Choreographer, writer and director Joe Goode is one of only five dance artists to receive a 2008 United States Artist Fellowship. Goode is known for integrating spoken word, song and visual imagery in his dance theater works. In addition to creating dance works and performance installations, he has written a play, Body Familiar, that was produced by San Francisco’s Magic Theatre and directed an opera, Transformations, for the San Francisco Opera Center. His dance theater work has been commissioned by Pennsylvania Ballet, Zenon Dance Company, Dance Alloy Theater and AXIS Dance Company, among others, and his company, Joe Goode Performance Group, formed in 1986. In 2007, Goode received a Guggenheim Fellowship. He is currently on faculty at UC Berkeley’s Department of Theater, Dance and Performance Studies.
“Artists drive our nation’s cultural life and give voice to who we are and where we’re headed,” Susan V. Berresford, USA board chair and former president of the Ford Foundation, stated. “Many of this country’s two million artists struggle to make ends meet and, particularly in this challenging economic climate, it is essential to invest in our nation’s finest creative voices.”
The USA Fellows program provides direct support for artists by annually awarding fifty unrestricted grants of $50,000 to artists of all disciplines from across the country. The founding of the program in 2005 was prompted by the Urban Institute’s breakthrough study, Investing in Creativity: A Study of the Support Structures for U.S. Artists, which found that while 96% of Americans appreciate the arts, only 27% believe that artists contribute to the good of society.

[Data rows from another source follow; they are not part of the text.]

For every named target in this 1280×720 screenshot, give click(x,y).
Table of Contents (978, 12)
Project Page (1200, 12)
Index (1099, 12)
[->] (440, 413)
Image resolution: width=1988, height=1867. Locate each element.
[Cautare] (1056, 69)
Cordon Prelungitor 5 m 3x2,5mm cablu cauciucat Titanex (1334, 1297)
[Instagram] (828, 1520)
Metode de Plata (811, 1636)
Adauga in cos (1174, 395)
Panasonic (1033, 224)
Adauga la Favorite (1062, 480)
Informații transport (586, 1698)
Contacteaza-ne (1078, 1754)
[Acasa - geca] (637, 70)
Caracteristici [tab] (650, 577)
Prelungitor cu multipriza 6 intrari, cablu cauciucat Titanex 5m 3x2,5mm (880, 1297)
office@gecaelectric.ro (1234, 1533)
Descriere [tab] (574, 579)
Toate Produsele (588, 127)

In addition, the study discovered that the median reported income for artists from their artistic work was only $5,000 and that more than half of America’s two million artists pay for their own health insurance.
The USA Fellowships for 2008 include five in Architecture and Design; four in Crafts and
Traditional Arts; five in Dance; nine in Literature (fiction, nonfiction, and poetry); six in Media (film and video); six in Music; five in Theater Arts; and 10 in Visual Arts.
This year’s honorees include freejazz pioneer Muhal Richard Abrams (New York); conceptual artist Michael Asher (Los Angeles); musician and Chinese pipa virtuoso Wu Man (San Diego); playwright and hip-hop theater performer Will Power (New York); installation artist Kara Walker (New York); experimental architect Douglas Garofalo (Chicago); traditional sweetgrass basket weaver Mary Jackson (Johns Island, South Carolina); legendary tap dancer Dianne Walker (Boston); Faulkner Award-winning novelist and short story writer Barry Hannah (Oxford, Mississippi); and independent filmmaker William Greaves (New York), known as “the dean of African American film.”